Cooking Time : 20 minutes

Serving : 6 members

Description

Bee hoon  but at home its known as bee goon .  bee hoon is a dish of the cultural fusion between Malay and Chinese. bee hoon sauce is a chilli-based sauce and there is a variation that is a chilli – peanut sauce  very similar to the one served with satay. The chilli / chilli peanut sauce is spread on top of rice vermicelli.Rice vermicelli are thin noodles made from rice and are a form of rice noodles.They are sometimes referred to as rice noodles or rice sticks. Some thing similar to the  rice sevai we cook with but thinner and cooks very fast . As mentioned before this dish was introduced to us by my co – sister Farzana who has a touch of Malaysia in her roots . This recipe might taste very different from the traditional bee hoon but in a good way  and apt for Packed lunches . A true treat to all your senses .  my fussy veggie gal ANISHA loves it . Every piece of chicken in anishas  plate goes straight into my carnivorous boy afzar’s plate . Who is more than happy to have meat and more meat on his plate . This is one dish as a kid when asked if you “need another helping ? ” my gal greedily would nod  yes . Her chubby face ( she was bake then ) with the hair band and those fringes of hair on her forehead … Are Still so fresh in my mind . These memories bring a board smile to me :-)) .

Dataset records:
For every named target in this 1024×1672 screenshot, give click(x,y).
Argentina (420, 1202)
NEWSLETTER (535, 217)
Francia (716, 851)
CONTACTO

Task requirements:
1. Answer these about the bee hoon description above:
(a) How many people does the recipe serve?
(b) What are rice vermicelli made from?
(c) Who introduced the dish to the writer's family?
2. Please resume the bee hoon description above, picking up after its final sentence.

Results for the exercise:
1.
(a) 6
(b) Rice
(c) The writer's co-sister Farzana

2.
Ingredients

Ingredients
Quantity
Rice vermicelli1 packet
Dry Red chillies 6 to 8
Tomato5
Small onion8
Boneless Chicken tiny pieces / tiny prawns1 cup
Sprouts1/4 cup
Spring onion1 chopped
Lettuce 2 leaves shredded
Potato2 huge chopped into tiny cubes
Carrots 2 big chopped into tiny cubes
Cabbage1/4 cup shredded
Chilli powder to taste
Ginger garlic paste1/4 teaspoon each
Tomato sauce3 tablespoons or more to taste
Hot and sweet sauce 1 tablespoon
Eggs 2 beaten with salt + pepper to taste
Saltto taste
Oil4 tablespoon

To prep

  1.  Soak dry red chillies in water for 1/2 an hour and grind to a paste .
  2. make a cross cut with a knife in the bottom of each tomato . Drop them into hot water ,cover for 2 minutes . Remove and peel the skins and grind to a smooth paste .
  3. Grind the small onions to a smooth paste .marinate chopped potatoes and chicken cubes / prawns with chilli powder and salt to taste separately and set aside for 15 minutes .
  4. Fry the potatoes in hot oil to crisp , drain and set aside . In the same hot oil fry the chicken pieces/ prawns to cooked and crisp .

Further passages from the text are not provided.